■ EXERCISE AIM: Would you filter these records and copy every line that has the word "Given"?

■ SUPPLIED DATA:
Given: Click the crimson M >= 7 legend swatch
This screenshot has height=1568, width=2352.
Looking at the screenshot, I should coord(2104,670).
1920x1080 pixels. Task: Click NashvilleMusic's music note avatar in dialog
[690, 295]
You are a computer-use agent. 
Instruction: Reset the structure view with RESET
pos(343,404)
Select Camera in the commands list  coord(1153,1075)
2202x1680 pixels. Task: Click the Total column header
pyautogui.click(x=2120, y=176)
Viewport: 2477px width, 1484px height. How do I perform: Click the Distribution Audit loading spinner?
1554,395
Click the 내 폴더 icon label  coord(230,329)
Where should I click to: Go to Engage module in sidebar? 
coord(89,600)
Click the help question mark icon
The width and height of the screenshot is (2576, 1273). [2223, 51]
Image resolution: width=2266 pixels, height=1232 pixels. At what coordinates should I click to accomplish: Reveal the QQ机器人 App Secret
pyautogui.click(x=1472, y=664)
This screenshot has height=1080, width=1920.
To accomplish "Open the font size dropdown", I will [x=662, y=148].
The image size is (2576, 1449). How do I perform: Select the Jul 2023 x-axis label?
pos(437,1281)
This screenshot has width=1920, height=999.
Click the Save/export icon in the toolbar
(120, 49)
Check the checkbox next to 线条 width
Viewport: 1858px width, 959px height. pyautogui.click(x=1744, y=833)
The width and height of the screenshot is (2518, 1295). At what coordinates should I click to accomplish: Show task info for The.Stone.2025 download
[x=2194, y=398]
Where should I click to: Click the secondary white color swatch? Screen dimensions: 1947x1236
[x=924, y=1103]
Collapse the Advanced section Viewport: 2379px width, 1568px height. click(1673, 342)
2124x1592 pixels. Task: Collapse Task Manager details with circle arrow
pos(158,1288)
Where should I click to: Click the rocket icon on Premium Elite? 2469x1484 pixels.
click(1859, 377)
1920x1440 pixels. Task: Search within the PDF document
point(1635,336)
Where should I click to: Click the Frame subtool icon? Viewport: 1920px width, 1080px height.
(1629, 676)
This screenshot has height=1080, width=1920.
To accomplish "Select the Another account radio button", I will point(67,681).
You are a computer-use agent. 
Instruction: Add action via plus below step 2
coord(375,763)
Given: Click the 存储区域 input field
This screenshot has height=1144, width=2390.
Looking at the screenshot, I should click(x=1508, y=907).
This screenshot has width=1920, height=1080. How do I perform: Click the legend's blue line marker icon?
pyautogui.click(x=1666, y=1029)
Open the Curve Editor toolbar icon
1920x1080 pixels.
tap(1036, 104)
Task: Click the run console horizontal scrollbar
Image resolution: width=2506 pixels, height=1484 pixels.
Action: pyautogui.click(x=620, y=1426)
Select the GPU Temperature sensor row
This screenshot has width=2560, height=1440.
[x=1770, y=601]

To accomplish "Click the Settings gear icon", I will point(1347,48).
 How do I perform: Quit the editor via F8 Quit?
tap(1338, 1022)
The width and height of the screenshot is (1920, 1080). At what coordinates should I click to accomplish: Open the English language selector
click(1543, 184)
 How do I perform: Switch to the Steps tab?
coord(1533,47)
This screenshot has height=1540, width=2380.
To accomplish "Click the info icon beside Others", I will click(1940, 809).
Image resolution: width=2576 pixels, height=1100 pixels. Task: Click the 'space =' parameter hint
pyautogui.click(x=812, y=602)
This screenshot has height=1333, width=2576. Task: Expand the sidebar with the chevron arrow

■ ANSWER TO THIS PROBLEM:
Given: Click the crimson M >= 7 legend swatch
Given: Click the 存储区域 input field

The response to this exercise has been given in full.